— GOAL —
Copy out the listing word for word, everything from the line containing "Screen dimensions: 640x400" down to the line containing "Image resolution: width=832", both of those lines included.

— RECORDS —
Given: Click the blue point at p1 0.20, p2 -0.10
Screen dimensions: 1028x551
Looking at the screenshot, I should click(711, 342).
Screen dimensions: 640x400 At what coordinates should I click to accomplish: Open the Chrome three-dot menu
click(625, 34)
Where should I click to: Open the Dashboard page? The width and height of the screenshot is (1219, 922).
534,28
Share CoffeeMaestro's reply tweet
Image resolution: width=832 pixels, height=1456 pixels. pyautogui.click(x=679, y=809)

* * *

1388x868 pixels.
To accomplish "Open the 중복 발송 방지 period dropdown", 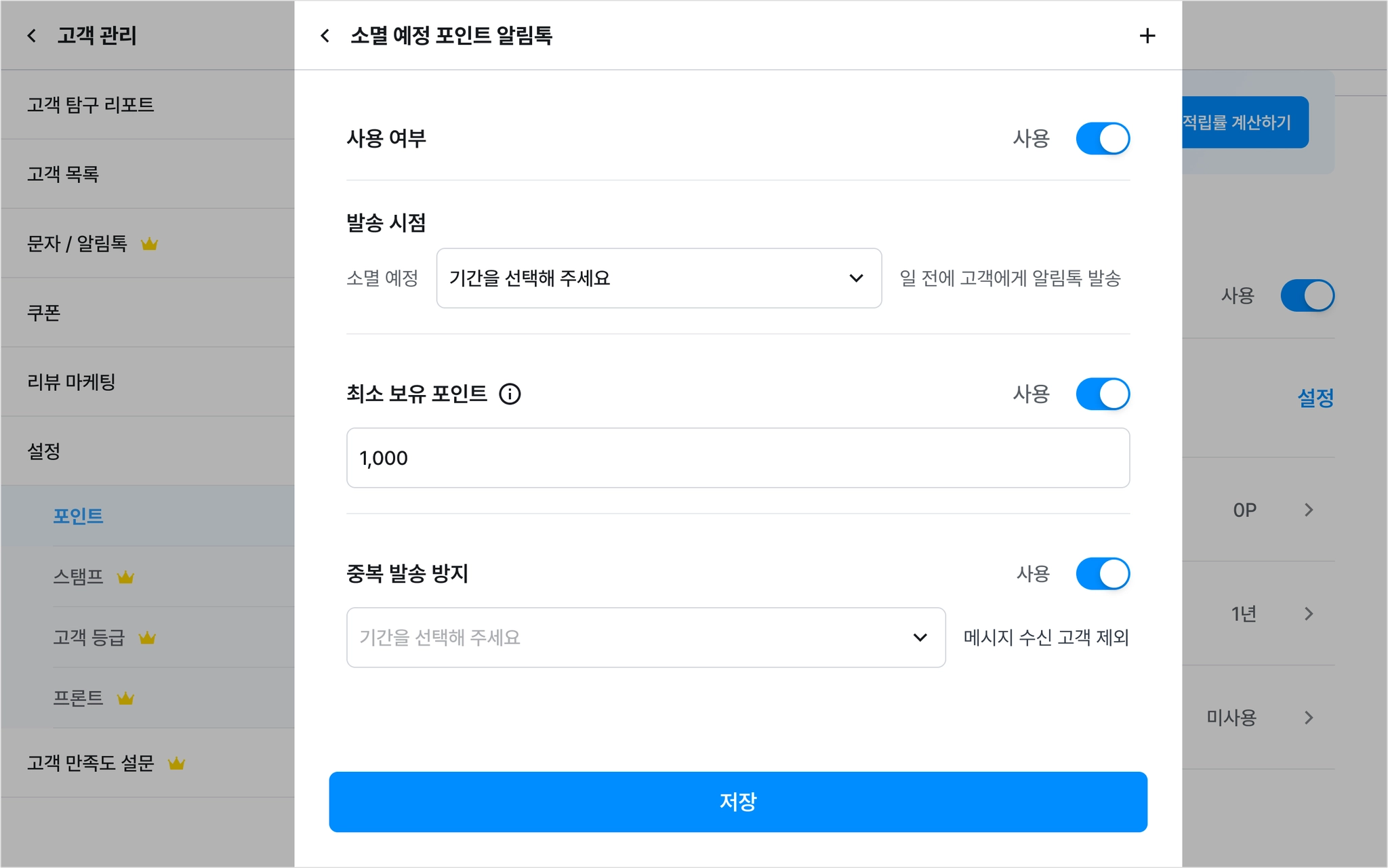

— WORKED ANSWER —
Screen dimensions: 640x400 At what coordinates should I click to accomplish: Open the Chrome three-dot menu
click(625, 34)
Where should I click to: Open the Dashboard page? The width and height of the screenshot is (1219, 922).
534,28
Share CoffeeMaestro's reply tweet
Image resolution: width=832 pixels, height=1456 pixels. pyautogui.click(x=679, y=809)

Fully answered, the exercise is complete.